Black newspapers exposed the underlying causes of crime while calling for an increasingly conservative grassroots “politics of personal responsibility” that supported harsher penalties and offered cultural critiques of Black criminality. Winston E. Moore, a trained psychology and chief of security for the Chicago Housing Authority, wrote a biting article in the 1979 Ebony magazine issue on crime titled “Going Easy on Criminals Encourages Crime.” After addressing the history of a dual “justice” system in the United States and drug-related offenses that constituted seventy percent of Black-on-Black crime, Moore railed against African Americans for “coddling the hoodlums” who have turned life in the nation’s urban ghettos into a veritable hell.
47
He also challenged the poverty explanations for crime by arguing that the majority of unemployed law-abiding citizens in the African American community undermine this argument.
48
While Moore did not refrain from castigating the criminal element in Black communities, he also stressed the importance of holding elected officials accountable by encouraging African Americans to make it clear that they will no longer put up with the prevailing racist, White-controlled dual criminal justice system which comes down hard on Black criminals when their victims are White but lets them off with a slap on the wrist for a comparable crime whenever the victims are Black.
49
In addition, Moore’s article evoked passionate responses from many Ebony readers who provide a sampling of conservative voices in the Black community that deemphasized the systemic problems associated with crime by accentuating the perceived criminal behavior of individuals. Rodgers Newman of Baton Rouge, Louisiana, praised the article and exhorted, “It is high time that we cease making excuses for criminals by blaming their criminality on racism, poverty, hopelessness, and unemployment.” 50 Newman’s views underscored the argument of those who strongly supported his perspective and even used similarly jarring language to differentiate decent Black people from criminals.

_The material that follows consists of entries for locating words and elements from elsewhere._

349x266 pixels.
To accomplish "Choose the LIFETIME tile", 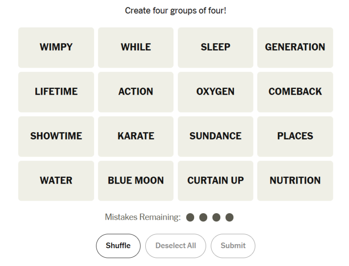I will coord(56,92).
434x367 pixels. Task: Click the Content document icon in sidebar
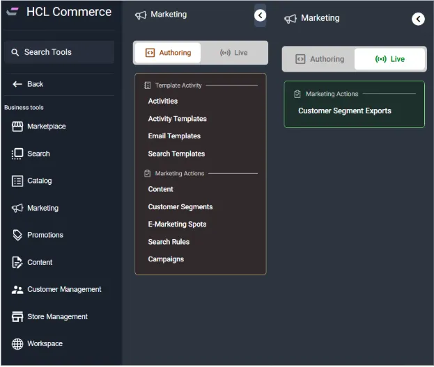click(x=17, y=262)
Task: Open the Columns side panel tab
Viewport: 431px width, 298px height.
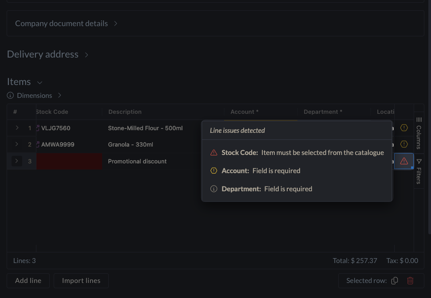Action: click(419, 133)
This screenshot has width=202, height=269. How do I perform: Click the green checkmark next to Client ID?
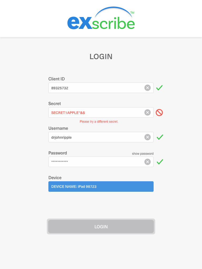click(x=159, y=88)

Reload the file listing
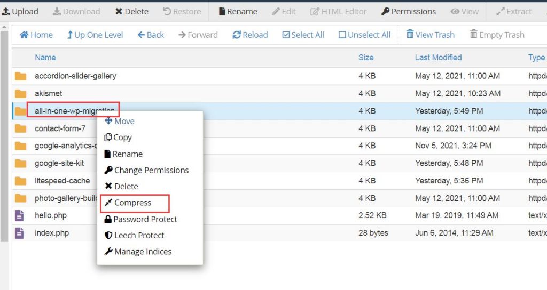pos(250,35)
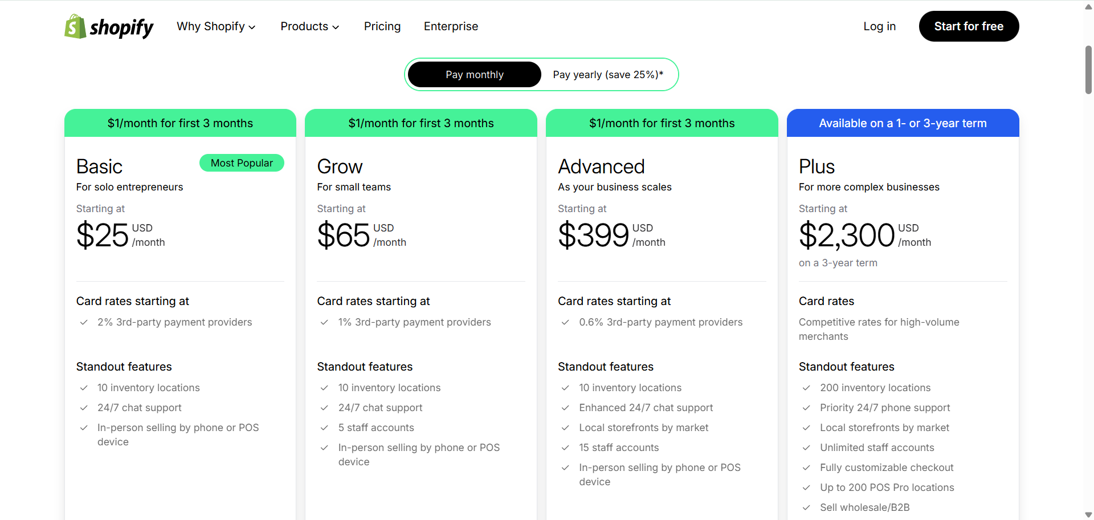This screenshot has width=1094, height=520.
Task: Click the scroll-down arrow on the scrollbar
Action: point(1087,514)
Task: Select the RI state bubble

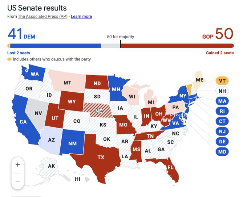Action: [222, 111]
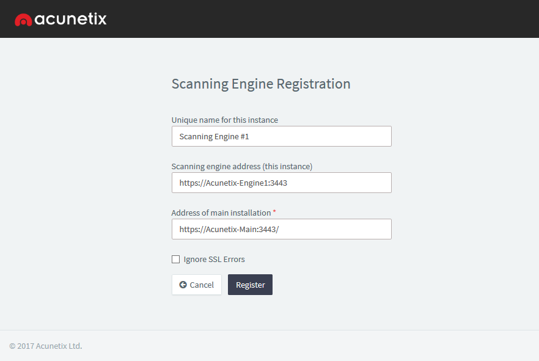Image resolution: width=539 pixels, height=361 pixels.
Task: Click the back-arrow icon inside Cancel
Action: (x=183, y=285)
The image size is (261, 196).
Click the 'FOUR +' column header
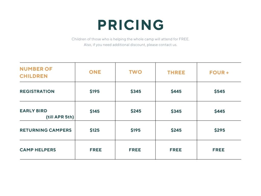[219, 73]
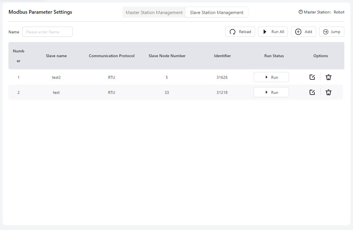Click the help icon beside Master Station

tap(301, 12)
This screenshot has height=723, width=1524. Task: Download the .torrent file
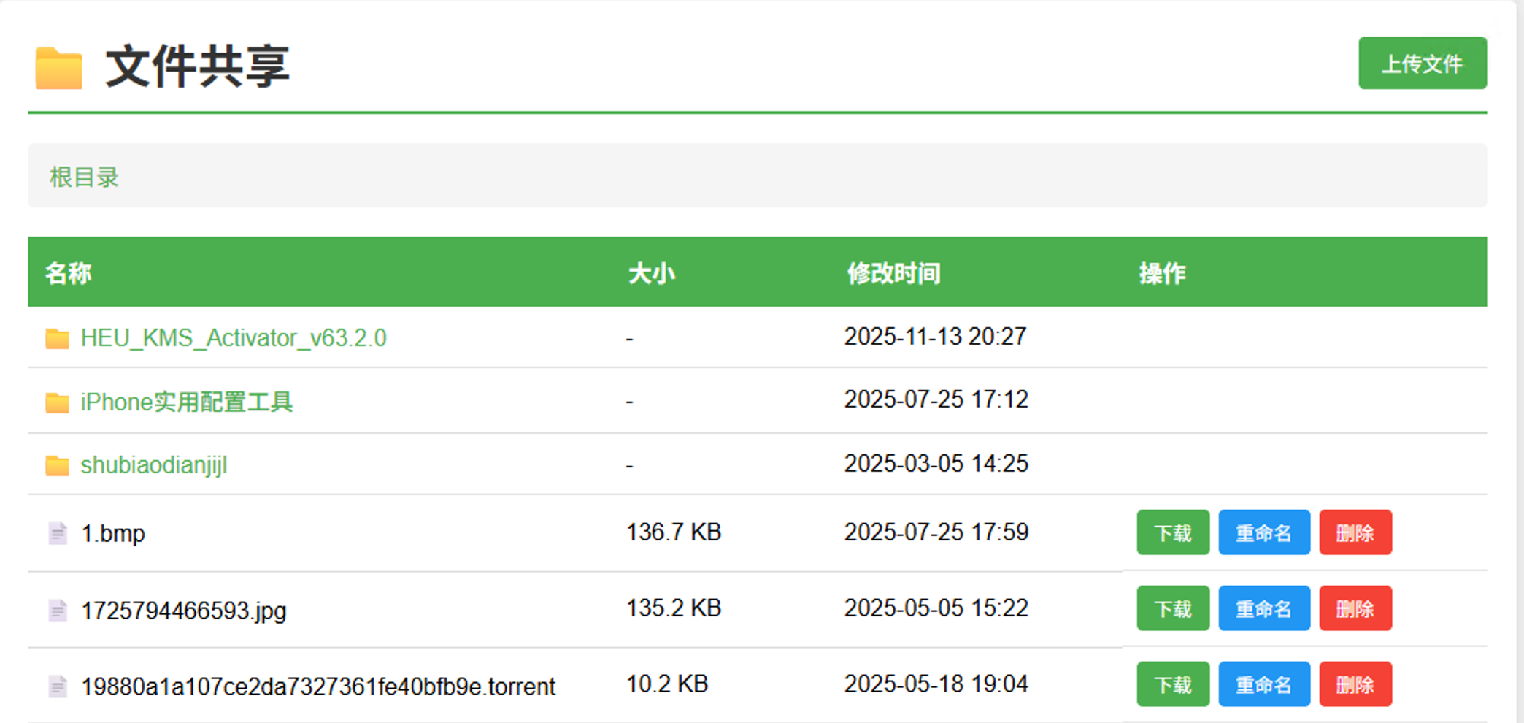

Protecting Black Womanhood
Gender-based violence significantly influenced the law-and-order messaging of African American anticrime advocates, particularly those who viewed the assault on Black womanhood as a justification for tough-on-crime measures. During the second half of the twentieth century, an increasing number of Black women’s testimonies against sexual violence marked a significant shift within a tradition of silence in the African American community that historian Darlene Clark Hine has described as a “culture of dissemblance.” In Danielle McGuire’s groundbreaking book on Black women, sexual assault, and the civil rights movement, she explains, “African American women’s refusal to remain silent offered African American men an opportunity to assert themselves as men by rallying around the protection of black womanhood.”
51
Even though Black women found the courage to testify against the ubiquitous assault of white men, they invariably remained silent about intraracial attacks for multiple reasons—including protecting Black men from a criminal justice system that disproportionately targeted them. However, as African Americans became more vocal critical of Black-on-Black crime, they also spoke out against Black male perpetrators who were increasingly viewed as enemies of the community. In 1976, the Philadelphia Tribune editorialized, The time has arrived for the total community to declare an all-out war against criminals who make it unsafe for women to walk the streets, to leave our homes to go to work or to shop, or for our children to play in schoolyards or playgrounds.
In outrage against the ostensible disregard for Black life, particularly vulnerable women and children, the newspaper declared, “We cannot pass the buck to the police or put the blame for crime on discrimination.”
52
Two years earlier, Senator Charles Chew, an African American Democrat best known for his involvement in civil rights, gave a blistering speech on crime that lamented the assault on Black female victims of crime. After recounting the number of illegal shootings, stabbings, and crime in Chicago, Sen. Chew proclaimed, Police should question suspicious looking niggers because our poor black women have as much to live for and live in freedom, as those rich white women. I think our problem lies with the police department, using all available techniques after crimes have been committed and a damn few preventative measures. Maybe, I am one who has been guilty of attempting to hold back some of the measures needed to prevent crime.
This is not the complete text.